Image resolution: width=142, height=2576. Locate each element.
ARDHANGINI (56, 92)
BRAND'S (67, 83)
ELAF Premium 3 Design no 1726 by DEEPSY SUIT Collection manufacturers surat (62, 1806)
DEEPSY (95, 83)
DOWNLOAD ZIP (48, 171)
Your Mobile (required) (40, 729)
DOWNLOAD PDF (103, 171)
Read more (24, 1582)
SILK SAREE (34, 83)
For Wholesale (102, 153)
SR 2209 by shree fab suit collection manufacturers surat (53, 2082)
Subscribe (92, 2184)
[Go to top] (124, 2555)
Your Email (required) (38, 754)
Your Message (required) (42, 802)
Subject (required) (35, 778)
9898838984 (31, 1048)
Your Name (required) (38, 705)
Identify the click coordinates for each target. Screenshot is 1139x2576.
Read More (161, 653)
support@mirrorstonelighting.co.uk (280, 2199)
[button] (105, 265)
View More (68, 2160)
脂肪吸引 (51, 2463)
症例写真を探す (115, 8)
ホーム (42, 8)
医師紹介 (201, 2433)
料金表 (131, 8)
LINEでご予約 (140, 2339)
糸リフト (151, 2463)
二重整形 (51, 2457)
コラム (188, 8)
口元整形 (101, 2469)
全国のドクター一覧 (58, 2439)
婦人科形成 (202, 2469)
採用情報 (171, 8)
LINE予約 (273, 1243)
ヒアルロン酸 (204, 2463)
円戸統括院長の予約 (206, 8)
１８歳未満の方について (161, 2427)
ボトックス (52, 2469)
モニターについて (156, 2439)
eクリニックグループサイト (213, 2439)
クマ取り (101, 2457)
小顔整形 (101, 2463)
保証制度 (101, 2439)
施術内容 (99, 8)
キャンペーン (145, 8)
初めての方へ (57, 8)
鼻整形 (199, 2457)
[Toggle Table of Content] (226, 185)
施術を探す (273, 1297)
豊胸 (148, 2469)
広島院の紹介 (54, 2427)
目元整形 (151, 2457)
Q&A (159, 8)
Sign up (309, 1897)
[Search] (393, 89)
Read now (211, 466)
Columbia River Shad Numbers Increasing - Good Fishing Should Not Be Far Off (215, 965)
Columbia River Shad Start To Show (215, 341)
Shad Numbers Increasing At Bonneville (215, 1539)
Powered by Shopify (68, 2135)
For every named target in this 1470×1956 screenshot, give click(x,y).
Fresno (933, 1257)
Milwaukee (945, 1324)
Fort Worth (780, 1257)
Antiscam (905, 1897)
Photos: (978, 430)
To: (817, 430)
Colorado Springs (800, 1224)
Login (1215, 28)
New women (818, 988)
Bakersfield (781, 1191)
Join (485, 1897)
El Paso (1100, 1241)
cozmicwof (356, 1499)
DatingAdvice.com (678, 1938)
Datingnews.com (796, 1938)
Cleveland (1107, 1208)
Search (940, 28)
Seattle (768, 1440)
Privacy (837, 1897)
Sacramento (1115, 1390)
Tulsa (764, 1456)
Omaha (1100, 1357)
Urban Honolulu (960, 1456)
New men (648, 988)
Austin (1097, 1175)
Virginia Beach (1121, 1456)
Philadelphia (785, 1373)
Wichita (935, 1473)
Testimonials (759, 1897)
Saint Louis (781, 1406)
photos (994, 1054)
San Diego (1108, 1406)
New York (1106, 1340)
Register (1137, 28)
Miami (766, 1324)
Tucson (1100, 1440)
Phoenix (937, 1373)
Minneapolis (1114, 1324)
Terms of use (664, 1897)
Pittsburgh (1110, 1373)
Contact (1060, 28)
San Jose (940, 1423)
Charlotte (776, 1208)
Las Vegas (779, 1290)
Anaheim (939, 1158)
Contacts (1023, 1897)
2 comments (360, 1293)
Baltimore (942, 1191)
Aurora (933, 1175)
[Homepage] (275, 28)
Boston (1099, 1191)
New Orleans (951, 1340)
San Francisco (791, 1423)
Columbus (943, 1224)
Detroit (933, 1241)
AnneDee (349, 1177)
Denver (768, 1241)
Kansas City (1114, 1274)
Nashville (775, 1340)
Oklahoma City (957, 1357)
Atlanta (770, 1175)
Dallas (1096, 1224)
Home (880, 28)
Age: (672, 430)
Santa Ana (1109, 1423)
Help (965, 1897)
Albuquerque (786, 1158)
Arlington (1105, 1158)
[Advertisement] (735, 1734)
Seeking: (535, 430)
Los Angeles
━━━━━━━━━━━━━━━━
◆ **What you need to do**:
Each record above needs to be set down again, word for word.

◆ **Output**:
Image resolution: width=142, height=2576. Locate each element.
ARDHANGINI (56, 92)
BRAND'S (67, 83)
ELAF Premium 3 Design no 1726 by DEEPSY SUIT Collection manufacturers surat (62, 1806)
DEEPSY (95, 83)
DOWNLOAD ZIP (48, 171)
Your Mobile (required) (40, 729)
DOWNLOAD PDF (103, 171)
Read more (24, 1582)
SILK SAREE (34, 83)
For Wholesale (102, 153)
SR 2209 by shree fab suit collection manufacturers surat (53, 2082)
Subscribe (92, 2184)
[Go to top] (124, 2555)
Your Email (required) (38, 754)
Your Message (required) (42, 802)
Subject (required) (35, 778)
9898838984 (31, 1048)
Your Name (required) (38, 705)
Identify the click coordinates for each target. Screenshot is 1139x2576.
Read More (161, 653)
support@mirrorstonelighting.co.uk (280, 2199)
[button] (105, 265)
View More (68, 2160)
脂肪吸引 (51, 2463)
症例写真を探す (115, 8)
ホーム (42, 8)
医師紹介 (201, 2433)
料金表 (131, 8)
LINEでご予約 (140, 2339)
糸リフト (151, 2463)
二重整形 (51, 2457)
コラム (188, 8)
口元整形 (101, 2469)
全国のドクター一覧 (58, 2439)
婦人科形成 (202, 2469)
採用情報 (171, 8)
LINE予約 (273, 1243)
ヒアルロン酸 (204, 2463)
円戸統括院長の予約 (206, 8)
１８歳未満の方について (161, 2427)
ボトックス (52, 2469)
モニターについて (156, 2439)
eクリニックグループサイト (213, 2439)
クマ取り (101, 2457)
小顔整形 (101, 2463)
保証制度 (101, 2439)
施術内容 (99, 8)
キャンペーン (145, 8)
初めての方へ (57, 8)
鼻整形 (199, 2457)
[Toggle Table of Content] (226, 185)
施術を探す (273, 1297)
豊胸 (148, 2469)
広島院の紹介 (54, 2427)
目元整形 (151, 2457)
Q&A (159, 8)
Sign up (309, 1897)
[Search] (393, 89)
Read now (211, 466)
Columbia River Shad Numbers Increasing - Good Fishing Should Not Be Far Off (215, 965)
Columbia River Shad Start To Show (215, 341)
Shad Numbers Increasing At Bonneville (215, 1539)
Powered by Shopify (68, 2135)
For every named target in this 1470×1956 screenshot, give click(x,y).
Fresno (933, 1257)
Milwaukee (945, 1324)
Fort Worth (780, 1257)
Antiscam (905, 1897)
Photos: (978, 430)
To: (817, 430)
Colorado Springs (800, 1224)
Login (1215, 28)
New women (818, 988)
Bakersfield (781, 1191)
Join (485, 1897)
El Paso (1100, 1241)
cozmicwof (356, 1499)
DatingAdvice.com (678, 1938)
Datingnews.com (796, 1938)
Cleveland (1107, 1208)
Search (940, 28)
Seattle (768, 1440)
Privacy (837, 1897)
Sacramento (1115, 1390)
Tulsa (764, 1456)
Omaha (1100, 1357)
Urban Honolulu (960, 1456)
New men (648, 988)
Austin (1097, 1175)
Virginia Beach (1121, 1456)
Philadelphia (785, 1373)
Wichita (935, 1473)
Testimonials (759, 1897)
Saint Louis (781, 1406)
photos (994, 1054)
San Diego (1108, 1406)
New York (1106, 1340)
Register (1137, 28)
Miami (766, 1324)
Tucson (1100, 1440)
Phoenix (937, 1373)
Minneapolis (1114, 1324)
Terms of use (664, 1897)
Pittsburgh (1110, 1373)
Contact (1060, 28)
San Jose (940, 1423)
Charlotte (776, 1208)
Las Vegas (779, 1290)
Anaheim (939, 1158)
Contacts (1023, 1897)
2 comments (360, 1293)
Baltimore (942, 1191)
Aurora (933, 1175)
[Homepage] (275, 28)
Boston (1099, 1191)
New Orleans (951, 1340)
San Francisco (791, 1423)
Columbus (943, 1224)
Detroit (933, 1241)
AnneDee (349, 1177)
Denver (768, 1241)
Kansas City (1114, 1274)
Nashville (775, 1340)
Oklahoma City (957, 1357)
Atlanta (770, 1175)
Dallas (1096, 1224)
Home (880, 28)
Age: (672, 430)
Santa Ana (1109, 1423)
Help (965, 1897)
Albuquerque (786, 1158)
Arlington (1105, 1158)
[Advertisement] (735, 1734)
Seeking: (535, 430)
Los Angeles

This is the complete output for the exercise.